==== Record excerpts ====
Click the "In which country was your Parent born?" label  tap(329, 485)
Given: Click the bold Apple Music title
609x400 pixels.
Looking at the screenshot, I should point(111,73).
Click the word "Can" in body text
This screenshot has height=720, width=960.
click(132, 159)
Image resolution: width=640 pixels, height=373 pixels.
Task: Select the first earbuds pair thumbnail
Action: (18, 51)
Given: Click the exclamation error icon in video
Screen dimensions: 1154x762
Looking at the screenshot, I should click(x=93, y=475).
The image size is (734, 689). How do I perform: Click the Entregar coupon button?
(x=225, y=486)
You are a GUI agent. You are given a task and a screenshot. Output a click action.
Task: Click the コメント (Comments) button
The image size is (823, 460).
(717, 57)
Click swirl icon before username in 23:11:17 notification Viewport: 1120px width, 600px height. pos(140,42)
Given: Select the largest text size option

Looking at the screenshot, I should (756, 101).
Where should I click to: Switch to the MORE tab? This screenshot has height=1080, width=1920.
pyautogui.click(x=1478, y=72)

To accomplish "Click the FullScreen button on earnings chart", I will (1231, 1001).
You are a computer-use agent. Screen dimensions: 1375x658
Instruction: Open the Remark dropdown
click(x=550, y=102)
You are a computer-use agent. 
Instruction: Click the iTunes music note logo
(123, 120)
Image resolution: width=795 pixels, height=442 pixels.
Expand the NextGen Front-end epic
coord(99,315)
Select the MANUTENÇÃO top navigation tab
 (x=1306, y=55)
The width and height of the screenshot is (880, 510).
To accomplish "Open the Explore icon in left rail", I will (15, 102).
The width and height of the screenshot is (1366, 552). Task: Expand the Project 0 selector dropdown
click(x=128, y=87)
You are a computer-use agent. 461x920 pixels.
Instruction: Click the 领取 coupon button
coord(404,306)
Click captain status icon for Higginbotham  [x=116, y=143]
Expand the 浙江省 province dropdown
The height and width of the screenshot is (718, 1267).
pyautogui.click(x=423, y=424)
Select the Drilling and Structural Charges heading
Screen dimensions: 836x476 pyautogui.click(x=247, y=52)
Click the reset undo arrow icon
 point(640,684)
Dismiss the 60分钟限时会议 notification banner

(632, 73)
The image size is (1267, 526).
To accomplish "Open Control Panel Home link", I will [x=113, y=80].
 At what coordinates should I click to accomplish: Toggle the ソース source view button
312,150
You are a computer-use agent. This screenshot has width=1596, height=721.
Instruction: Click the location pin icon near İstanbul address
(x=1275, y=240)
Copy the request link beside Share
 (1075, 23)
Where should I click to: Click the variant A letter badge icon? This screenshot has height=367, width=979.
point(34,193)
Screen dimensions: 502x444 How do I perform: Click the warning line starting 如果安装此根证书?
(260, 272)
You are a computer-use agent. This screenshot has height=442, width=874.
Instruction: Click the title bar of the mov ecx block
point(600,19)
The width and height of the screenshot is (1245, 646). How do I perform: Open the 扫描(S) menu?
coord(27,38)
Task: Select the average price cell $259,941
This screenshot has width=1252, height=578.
====
Written request: Could you edit the lines above so that each "computer-use agent" becomes "desktop assistant", leaving every other character as it is?

The answer:
Click the "In which country was your Parent born?" label  tap(329, 485)
Given: Click the bold Apple Music title
609x400 pixels.
Looking at the screenshot, I should point(111,73).
Click the word "Can" in body text
This screenshot has height=720, width=960.
click(132, 159)
Image resolution: width=640 pixels, height=373 pixels.
Task: Select the first earbuds pair thumbnail
Action: (18, 51)
Given: Click the exclamation error icon in video
Screen dimensions: 1154x762
Looking at the screenshot, I should click(x=93, y=475).
The image size is (734, 689). How do I perform: Click the Entregar coupon button?
(x=225, y=486)
You are a GUI agent. You are given a task and a screenshot. Output a click action.
Task: Click the コメント (Comments) button
The image size is (823, 460).
(717, 57)
Click swirl icon before username in 23:11:17 notification Viewport: 1120px width, 600px height. pos(140,42)
Given: Select the largest text size option

Looking at the screenshot, I should (756, 101).
Where should I click to: Switch to the MORE tab? This screenshot has height=1080, width=1920.
pyautogui.click(x=1478, y=72)

To accomplish "Click the FullScreen button on earnings chart", I will (1231, 1001).
You are a desktop assistant. Screen dimensions: 1375x658
Instruction: Open the Remark dropdown
click(x=550, y=102)
You are a desktop assistant. 
Instruction: Click the iTunes music note logo
(123, 120)
Image resolution: width=795 pixels, height=442 pixels.
Expand the NextGen Front-end epic
coord(99,315)
Select the MANUTENÇÃO top navigation tab
 (x=1306, y=55)
The width and height of the screenshot is (880, 510).
To accomplish "Open the Explore icon in left rail", I will (15, 102).
The width and height of the screenshot is (1366, 552). Task: Expand the Project 0 selector dropdown
click(x=128, y=87)
You are a desktop assistant. 461x920 pixels.
Instruction: Click the 领取 coupon button
coord(404,306)
Click captain status icon for Higginbotham  [x=116, y=143]
Expand the 浙江省 province dropdown
The height and width of the screenshot is (718, 1267).
pyautogui.click(x=423, y=424)
Select the Drilling and Structural Charges heading
Screen dimensions: 836x476 pyautogui.click(x=247, y=52)
Click the reset undo arrow icon
 point(640,684)
Dismiss the 60分钟限时会议 notification banner

(632, 73)
The image size is (1267, 526).
To accomplish "Open Control Panel Home link", I will [x=113, y=80].
 At what coordinates should I click to accomplish: Toggle the ソース source view button
312,150
You are a desktop assistant. This screenshot has width=1596, height=721.
Instruction: Click the location pin icon near İstanbul address
(x=1275, y=240)
Copy the request link beside Share
 (1075, 23)
Where should I click to: Click the variant A letter badge icon? This screenshot has height=367, width=979.
point(34,193)
Screen dimensions: 502x444 How do I perform: Click the warning line starting 如果安装此根证书?
(260, 272)
You are a desktop assistant. This screenshot has height=442, width=874.
Instruction: Click the title bar of the mov ecx block
point(600,19)
The width and height of the screenshot is (1245, 646). How do I perform: Open the 扫描(S) menu?
coord(27,38)
Task: Select the average price cell $259,941
This screenshot has width=1252, height=578.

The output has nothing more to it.